Testbug's speed tests

Comparing basic coding

Optimisation tests
   LOOP v DEC ECX, JZ ..
   REP v DEC ECX, JNZ ..
   Alignment of oft-called functions
   Alignment for memory reads, writes and compares
   Conditional jump branch hints

The first two tests compare the speed of different types of loops. Since you can't use a loop to do the tests themselves, prior to performing each test, Testbug creates an area of execute/write/read memory using the api VirtualAlloc. Testbug then writes the opcodes for the instruction into the memory area so created . This is written 500 times so that there are 500 instructions to be executed. Having made a note of the tick count using QueryPerformaceCounter, execution of the processor is then transferred to the beginning of the area of memory containing these instructions. The 500 instructions are therefore carried out. At the end of the 500 instructions the tick count is tested and displayed. Testbug then frees the memory which was used and moves on to the next test.

LOOP v DEC ECX, JZ ..
This test was inspired by Rick Booth's excellent book "Inner Loops" which studies optimisation of instructions in Intel processors. It was a great shock to learn that for some processors the "LOOP" mnemonic was much slower than the DEC ECX, JZ .. combination. I suspect that as processors develop the speed of the "LOOP" instruction will be restored to its former glory. This test shows just how much slower it is on the processor on your machine. On earlier processors, the LOOPZ and LOOPNZ instructions were even slower and in this test they are compared with their "expanded" versions that is, in GoAsm syntax where ecx=5000 decimal:-

Tested instruction Compared with

L1:
LOOP L1

L1:
DEC ECX
JNZ L1

L1:
XOR EAX,EAX
LOOPZ L1

L1:
XOR EAX,EAX
JNZ >L2
DEC ECX
JNZ L1
INC ECX
DEC ECX
L2:

OR ECX,ECX
L1:
LOOPNZ L1

OR ECX,ECX
L1:
JZ >L2
DEC ECX
JNZ L1
INC ECX
DEC ECX
L2:

REP v DEC ECX, JNZ ..
Another favourite amongst assembler programmers is the REP STOS, REP MOV, and REP SCAS instructions and their variants.

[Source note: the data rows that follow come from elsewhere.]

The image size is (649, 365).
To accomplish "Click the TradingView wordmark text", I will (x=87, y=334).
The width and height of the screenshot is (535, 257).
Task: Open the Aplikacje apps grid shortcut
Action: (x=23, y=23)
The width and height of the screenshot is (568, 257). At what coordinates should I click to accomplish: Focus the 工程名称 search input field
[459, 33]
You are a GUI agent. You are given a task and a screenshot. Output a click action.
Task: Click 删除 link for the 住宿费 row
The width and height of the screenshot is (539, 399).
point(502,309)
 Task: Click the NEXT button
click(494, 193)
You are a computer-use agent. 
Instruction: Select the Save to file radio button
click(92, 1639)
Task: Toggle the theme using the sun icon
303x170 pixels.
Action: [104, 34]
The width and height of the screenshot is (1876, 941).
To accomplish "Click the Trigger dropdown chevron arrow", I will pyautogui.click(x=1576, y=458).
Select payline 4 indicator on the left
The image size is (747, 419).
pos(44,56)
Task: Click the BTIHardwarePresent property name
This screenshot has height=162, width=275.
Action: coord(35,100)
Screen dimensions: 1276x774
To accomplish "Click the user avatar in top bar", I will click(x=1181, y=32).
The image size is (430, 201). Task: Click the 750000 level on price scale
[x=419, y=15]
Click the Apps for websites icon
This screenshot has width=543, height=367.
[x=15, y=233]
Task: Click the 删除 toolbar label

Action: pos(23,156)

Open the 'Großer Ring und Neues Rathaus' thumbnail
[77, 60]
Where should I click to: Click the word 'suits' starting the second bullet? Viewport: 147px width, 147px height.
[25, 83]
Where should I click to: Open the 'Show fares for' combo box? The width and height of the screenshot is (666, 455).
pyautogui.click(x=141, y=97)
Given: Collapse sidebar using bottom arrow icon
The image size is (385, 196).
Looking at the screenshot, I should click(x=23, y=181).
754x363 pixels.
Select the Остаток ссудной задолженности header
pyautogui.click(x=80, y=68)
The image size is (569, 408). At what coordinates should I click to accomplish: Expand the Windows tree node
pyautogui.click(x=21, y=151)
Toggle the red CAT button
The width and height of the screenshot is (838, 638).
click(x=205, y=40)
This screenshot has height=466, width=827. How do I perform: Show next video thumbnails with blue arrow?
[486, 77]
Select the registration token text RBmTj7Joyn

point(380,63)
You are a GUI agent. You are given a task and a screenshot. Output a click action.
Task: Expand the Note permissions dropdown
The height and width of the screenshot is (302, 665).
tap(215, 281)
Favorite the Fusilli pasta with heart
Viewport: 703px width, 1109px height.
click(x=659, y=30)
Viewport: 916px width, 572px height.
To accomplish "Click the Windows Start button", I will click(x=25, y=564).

Rick Booth pointed out in his book that they could run very slow. These tests compare the speed of the basic mnemonic with their expanded versions that is, in GoAsm syntax where ecx=5000 decimal and edi points to somewhere in memory:-

Tested instruction Compared with

REP STOSD

L1:
MOV [EDI],EAX
ADD EDI,4
DEC ECX
JNZ L1

REPNZ SCASB

L1:
CMP [EDI],AL
JZ >L2
INC EDI
DEC ECX
JNZ L1
L2:

REPNZ SCASD

L1:
CMP [EDI],EAX
JZ >L2
ADD EDI,4
DEC ECX
JNZ L1
L2:

REP MOVSD

L1:
MOV EAX,[ESI]
MOV [EDI],EAX
ADD ESI,4
ADD EDI,4
DEC ECX
JNZ L1

Alignment of oft-called functions
At one time I had a theory that functions which are often called (for example in a loop) ought to be aligned at least on a dword boundary. I established this test to see if this was right. So far it does not seem to be.
Here is the code used in these tests. The breakpoint is FALIGNMENT_TEST. For each test this procedure is called with the address of the appropriate function in edx, and the number of iterations to do in ebx:-

ALIGNMENTTEST_SHELL:     ;edx holds function to call
L1:
CALL EDX
DEC EBX
JNZ L1
RET
Here are the functions themselves, with their alignment adjusted using the ALIGN directive and NOP (no operation byte):-
ALIGN 16
NOP
FPARAGRAPH_PLUS_1:       ;aligned on paragraph + 1 byte
RET
;
ALIGN 16
NOP
NOP
FPARAGRAPH_PLUS_2:       ;aligned on paragraph + 2 bytes
RET
;
ALIGN 16
NOP
NOP
NOP
FPARAGRAPH_PLUS_3:       ;aligned on paragraph + 3 bytes
RET
;
ALIGN 16
FPARAGRAPH:              ;aligned on paragraph
RET
;
ALIGN 16
NOP
NOP
NOP
NOP
FPARAGRAPH_PLUS_4:       ;aligned on paragraph + 4 bytes
RET
;
ALIGN 16
NOP
NOP
NOP
NOP
NOP
NOP
NOP
NOP
FPARAGRAPH_PLUS_8:       ;aligned on paragraph + 8 bytes
RET
;
ALIGN 16
NOP
NOP
NOP
NOP
NOP
NOP
NOP
NOP
NOP
NOP
NOP
NOP
FPARAGRAPH_PLUS_12:      ;aligned on paragraph + 12 bytes
RET

Alignment for memory reads, writes and compares
We are always being told to ensure that our dword memory is dword aligned. Some APIs, particularly when running under NT 2000, and XP will fail if memory is not aligned properly, so we know that memory areas sent to an API (typically for example a structure) must be on a dword boundary. Some instructions such as MOVDQA and MOVAPD require that the data they address is aligned on a 16 byte boundary. But what about ordinary assembler code? This test demonstrates the severe penalty which can occur on a P4 if it is asked to read from, write to or compare data which is not aligned properly (I found from the write test that the speed could be reduced by a staggering 36 times in some cases!).
I won't give the full coding here since it can be seen from the debugger. The following instructions are tested in a loop for the memory read test (breakpoint is MRALIGNMENT_TEST):- BR11E DB 'BRANCHHINT_TEST',0

MOV EAX,[EDX]                 ;and
MOV EAX,[MEMORY_LABEL]
and for the memory write test (breakpoint is MWALIGNMENT_TEST):-
MOV [EDX],EAX                 ;and
MOV [MEMORY_LABEL],EAX
and for the memory compare test (breakpoint is MCALIGNMENT_TEST):-
CMP [EDX],EAX                 ;and
CMP [MEMORY_LABEL],EAX
In each case the address either in EDX or of the MEMORY_LABEL was aligned in memory at dword+1, dword+2, dword+3, and at a dword respectively.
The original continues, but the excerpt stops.